Write out every entry exactly as it stands.
Top of DATASET ENTRIES
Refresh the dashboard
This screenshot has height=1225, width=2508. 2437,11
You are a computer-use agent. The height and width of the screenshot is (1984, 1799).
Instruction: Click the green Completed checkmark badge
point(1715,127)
Bottom of DATASET ENTRIES
#### RESPONSE TO THE EXERCISE
Refresh the dashboard
This screenshot has height=1225, width=2508. 2437,11
You are a computer-use agent. The height and width of the screenshot is (1984, 1799).
Instruction: Click the green Completed checkmark badge
point(1715,127)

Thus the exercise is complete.